Cinderella #276: According to The Oxford Companion to Fairy Tales
Oops! He's chopped off her head.
Illustration by Roald Dahl
One upon a time, there lived a man named Jack Zipes.  He spent many years translating and researching fairy tales, including those from Jacob and Willlhelm Grimm.  He also edited an authoritative tome on them.  Here is what he has to say about Cinderella. The story "belongs to a group of tales that have enjoyed both temporal and spacial stability." There are written versions from Europe dating back to 1558, (Bonaventure des PĂ©rieres; 1634,(Basile); and 1697, (Perrault).
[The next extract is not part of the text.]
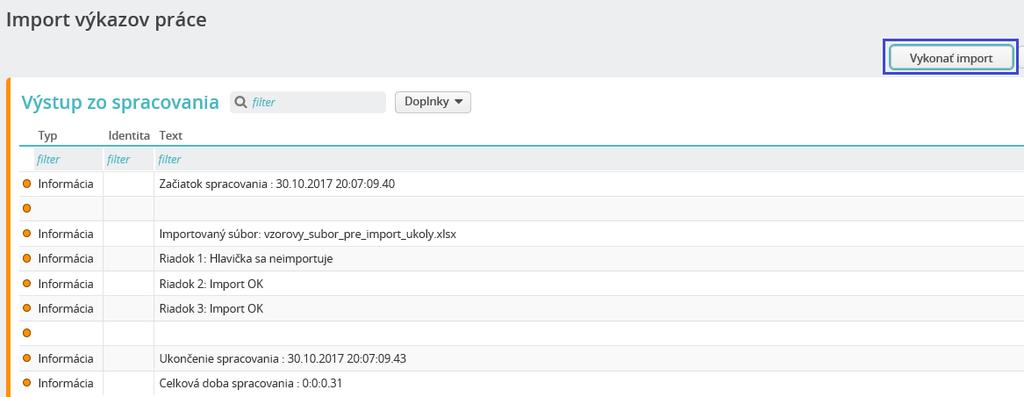The image size is (1024, 397).
Task: Focus the main filter search field
Action: click(x=308, y=102)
It was in 1812 that the Grimm Brothers published their first collection of tales. Zipes goes on to say,"The story of this persecuted heroine is easily segmented: girl's mother dies, father remarries and brings to household new daughters; stepmother and stepsisters mistreat her; father is either indifferent or malevolent." In fact, says Mr. Zipes, Cinderella's father "threatens death in Cap O'Rushes,and importunes her sexually in Catskin...she must live and work among the ashes on the hearth...Cinderella is aided by a magical helper (fairy godmother, magical bird, magic tree, enchanted cow, enchanted fish)." Zipes says that versions in which Cinderella goes to a ball three nights in a row are "obeying 'Olrick's law of repetition of three'...The shoe  test that proves her identity has fuelled an academic debate as to the material of the lost slipper. (glass, fur, gold, embroidered silk). However, the test itself matters more than the material details." Of the thousands of modern riffs on this classic story, Zipes believes contemporary authors "have explored the complex of the fictional Cinderella in ways that would astound the classical writers of this tale."
From: Zipes, J. (2000) The Oxford Companion to Fairy Tales (p.91)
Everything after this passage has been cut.